Hivernage dans les dépôts de mandarines du Sud

Hivernage dans les dépôts de mandarines du Sud


Choki Wangmo | Tsirang

Kinley Tshering et ses amis – 30 en tout – viennent de préparer leur déjeuner. Ils sont assis près du feu, à l’extérieur d’une tente.

Les véhicules arrivent avec d’énormes chargements de mandarines. Il n’y a pas de temps a perdre.

Kinley, un étudiant du Sherubtse College, est le capitaine du groupe. Il ordonne à ses amis de commencer les travaux. La plupart d’entre eux sont des étudiants en vacances. Certains n’ont que 14 ans.

Pronto, chacun prend sa position. La division du travail est d’une importance cruciale dans les dépôts. Les femmes et les enfants participent au classement et à l’emballage. Les grands garçons font le chargement et le déchargement.

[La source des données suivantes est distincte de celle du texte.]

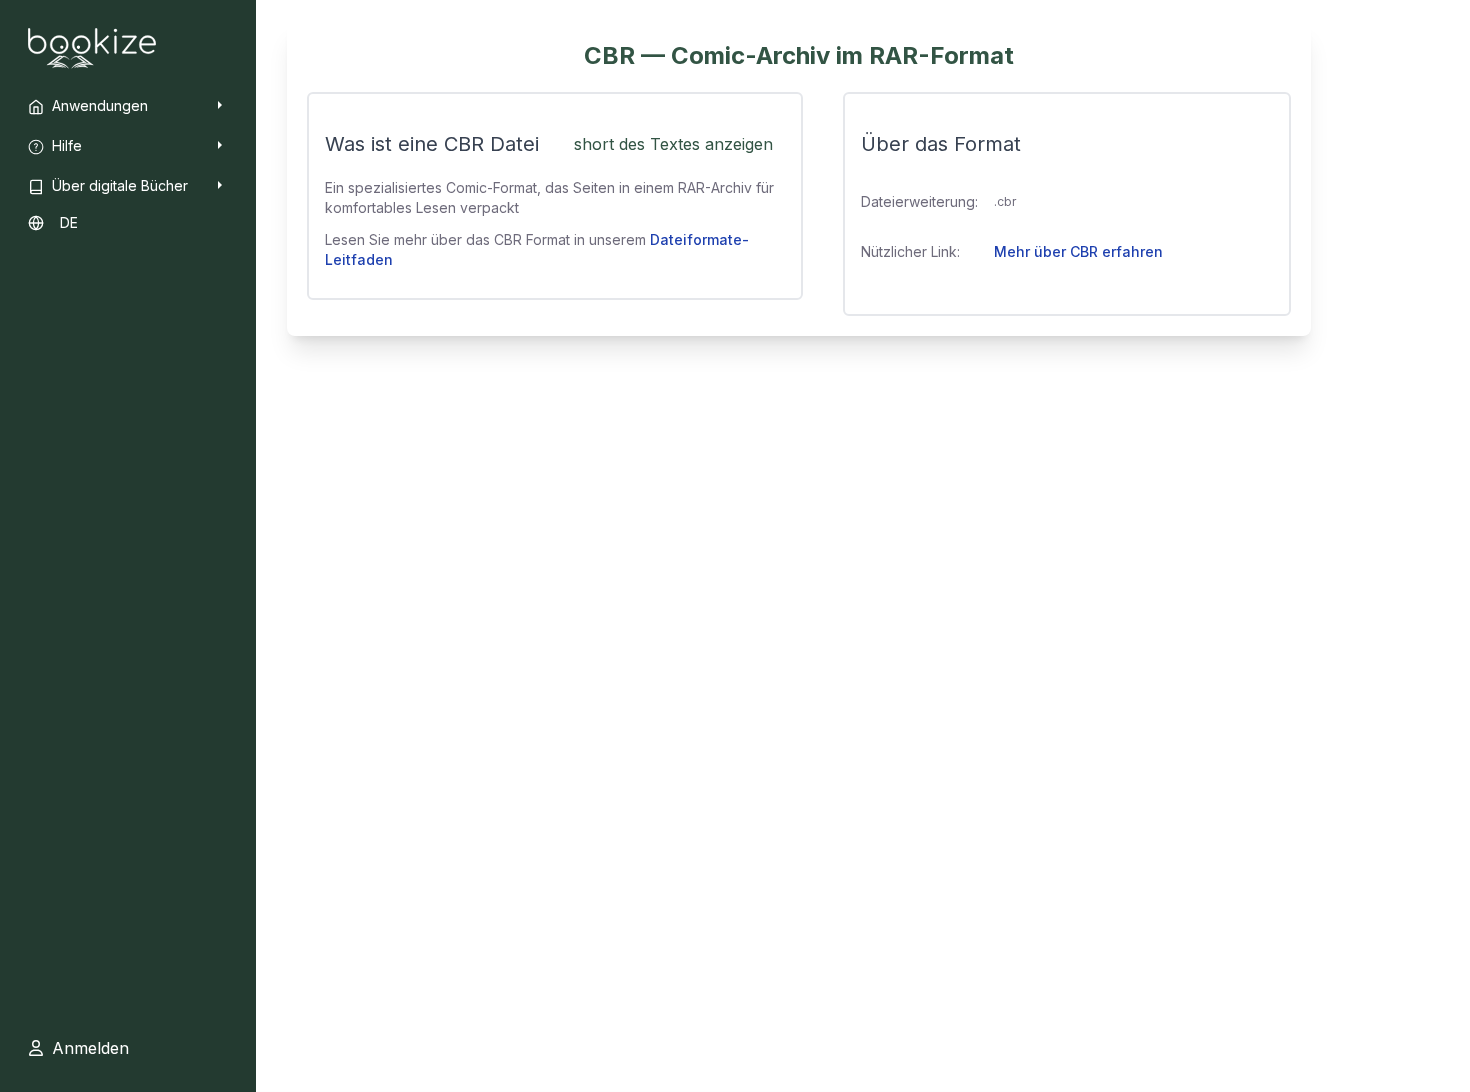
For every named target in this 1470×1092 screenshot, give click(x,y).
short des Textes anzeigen (673, 144)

Chaque hiver, pendant plus d’un mois, des jeunes de différents dzongkhags viennent à Gelephu et Tsirang pour gagner de l’argent. Ils dorment dans les hangars temporaires. Les entrepreneurs fournissent les repas.

Les travaux commencent à 10 heures du matin et peuvent se poursuivre jusqu’à 2 heures du matin le lendemain.

« Il fait froid et nous ne dormons pas assez. Mais nous gagnons beaucoup d’argent », a déclaré Kinley Tshering.

Un élève de classe VII de Nyizergang à Tsirang a déclaré : « Je travaille avec de l’argent de poche. « Mil est le plus grand, Keel est de taille moyenne ; les tailles de comprimés ne sont pas admissibles à l’exportation. C’est ce que j’ai appris.

Le groupe gagne Nu 600 à Nu 900 individuellement en une journée.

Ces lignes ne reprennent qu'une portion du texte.